Fabrika içerisinde sendikalı olsun veya olmasın, beyaz yakalı arkadaşlarımız dahil; biz tüm işçi kardeşlerimize aynı mesafedeyiz. Bizim için ayrım yok... Her gün oradayız ve semaverimizin altı sürekli yanıyor. Geliyorlar sohbet ediyoruz, çay içiyoruz hatta bir gün ara versek, gitmesek hemen soruyorlar "Neredeydiniz, özledik" diye sağolsunlar.

>Tam bir yıldır direniyorsunuz. Yorulanlar, geri çekilenler oldu mu?

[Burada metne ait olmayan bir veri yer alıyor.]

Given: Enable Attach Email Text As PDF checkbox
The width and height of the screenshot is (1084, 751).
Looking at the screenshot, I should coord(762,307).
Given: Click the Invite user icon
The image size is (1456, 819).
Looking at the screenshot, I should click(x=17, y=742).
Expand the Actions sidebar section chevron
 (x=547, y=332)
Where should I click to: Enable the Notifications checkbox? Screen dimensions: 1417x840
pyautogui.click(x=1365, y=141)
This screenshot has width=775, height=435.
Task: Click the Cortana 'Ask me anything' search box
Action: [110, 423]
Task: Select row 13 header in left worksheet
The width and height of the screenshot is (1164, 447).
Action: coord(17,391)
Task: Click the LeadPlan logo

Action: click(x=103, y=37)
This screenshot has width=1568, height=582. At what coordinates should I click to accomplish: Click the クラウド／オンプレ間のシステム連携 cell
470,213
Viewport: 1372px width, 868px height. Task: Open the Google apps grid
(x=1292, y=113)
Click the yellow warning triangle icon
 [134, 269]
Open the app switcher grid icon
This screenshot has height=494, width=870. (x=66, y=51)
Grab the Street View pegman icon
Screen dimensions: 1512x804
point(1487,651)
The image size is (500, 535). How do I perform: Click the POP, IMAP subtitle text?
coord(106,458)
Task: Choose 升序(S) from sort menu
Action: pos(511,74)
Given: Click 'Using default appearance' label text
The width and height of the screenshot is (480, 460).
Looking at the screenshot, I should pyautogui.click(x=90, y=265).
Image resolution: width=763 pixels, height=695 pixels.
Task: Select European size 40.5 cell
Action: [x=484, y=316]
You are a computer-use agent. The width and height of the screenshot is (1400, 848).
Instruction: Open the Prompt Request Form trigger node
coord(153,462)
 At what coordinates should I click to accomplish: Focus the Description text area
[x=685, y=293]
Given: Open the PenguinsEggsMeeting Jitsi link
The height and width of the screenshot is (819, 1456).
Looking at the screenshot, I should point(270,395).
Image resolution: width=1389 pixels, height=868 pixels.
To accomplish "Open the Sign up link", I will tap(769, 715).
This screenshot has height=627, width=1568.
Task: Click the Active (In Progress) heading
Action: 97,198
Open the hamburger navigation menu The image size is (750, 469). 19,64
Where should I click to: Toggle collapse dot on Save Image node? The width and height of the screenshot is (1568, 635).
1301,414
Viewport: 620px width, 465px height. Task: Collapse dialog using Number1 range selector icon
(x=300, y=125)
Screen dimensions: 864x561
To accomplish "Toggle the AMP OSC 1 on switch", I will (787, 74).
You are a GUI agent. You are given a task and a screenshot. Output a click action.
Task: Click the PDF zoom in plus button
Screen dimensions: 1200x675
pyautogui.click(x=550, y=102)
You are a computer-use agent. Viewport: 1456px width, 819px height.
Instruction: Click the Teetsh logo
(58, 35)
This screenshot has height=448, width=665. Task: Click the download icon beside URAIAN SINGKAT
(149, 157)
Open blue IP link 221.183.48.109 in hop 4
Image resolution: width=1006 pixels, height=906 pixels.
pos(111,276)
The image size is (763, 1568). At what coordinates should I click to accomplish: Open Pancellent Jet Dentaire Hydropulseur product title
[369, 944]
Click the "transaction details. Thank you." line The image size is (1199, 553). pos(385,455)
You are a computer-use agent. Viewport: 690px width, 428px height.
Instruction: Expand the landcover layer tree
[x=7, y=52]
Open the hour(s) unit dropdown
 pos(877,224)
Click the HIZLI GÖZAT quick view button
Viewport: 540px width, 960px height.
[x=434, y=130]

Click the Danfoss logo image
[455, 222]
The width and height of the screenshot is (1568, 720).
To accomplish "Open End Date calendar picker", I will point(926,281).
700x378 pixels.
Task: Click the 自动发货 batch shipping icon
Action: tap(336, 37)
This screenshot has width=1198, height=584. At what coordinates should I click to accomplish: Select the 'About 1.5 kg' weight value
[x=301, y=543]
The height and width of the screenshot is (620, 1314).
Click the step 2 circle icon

Tam bir yıl oldu evet. Dışarıdan "Yoruldular, yıldılar, bırakırlar" diyenler oluyor ama o çadırın içinde bulunan herkesin gözlerinin içi gülüyor. Hepimiz inanıyoruz başaracağız!

>Direniş boyunca bunu hiçbir zaman unutamam diyeceğiniz bir anınız oldu mu?

Unutamam dediğim olay tabii ki fabrika önünden İstanbul’a kadar yaptığımız yürüyüş. Orhangazi'deki fabrikamızın önünden, İstanbul Ataşehir'deki Cargill Genel merkezi önüne yürüyerek gitmeye karar verdik. O kadar yol yürümek, neyle karşılaşacağımızı bilmemek, tedirgin ediyordu bizi ama yürümeye başladık. Geceleri dışarıda uyku tulumlarında uyuduk. Soğuk, yağmur, ayaklarımızın altında oluşan su toplamaları vesaire hiçbiri yolumuzdan çeviremedi bizi. Çünkü biz davamız uğruna bedel ödemeye hazırdık. Konaklama yerlerinde bizi karşılayan emek dostlarımızı görünce ayrı bir sevindik. Yani bizi birebir tanımayan, yabancı insanlar bize destek olmaya gelmişlerdi. Tam da bu noktada çok onurlu, çok haklı, tüm işçi sınıfına hizmet eden bir iş yaptığımızın farkına vardık.

Gebze'de o dönemde Flormar direnişi vardı. Biz yolumuzu uzatıp, direnen kardeşlerimizi ziyarete gittik. Çünkü dayanışma, bir olma ve sınıf bilincinin çok değerli bir olgu olduğunu tüm insanlara göstermek istedik, başarılı da olduk. Omuz omuza slogan attık, kazanmamızın tek şartının bir olmaktan geçtiğinin dersini herkese verdik.

>Son olarak okurlarımıza ve sizin gibi emeğiyle geçinen milyonlarca yurttaşımıza ne söylemek istersiniz?

İşçiler birlik, beraberlik ve dayanışma içinde olmalı. Sendikalı, örgütlü bir çalışma hayatı; bugünümüz ve geleceğimiz için çok önemli. Yarınlara, çocuklarımıza güzel bir çalışama hayatı, emeğin sömürülemeyeceği bir yaşam bırakalım. Mücadele edelim!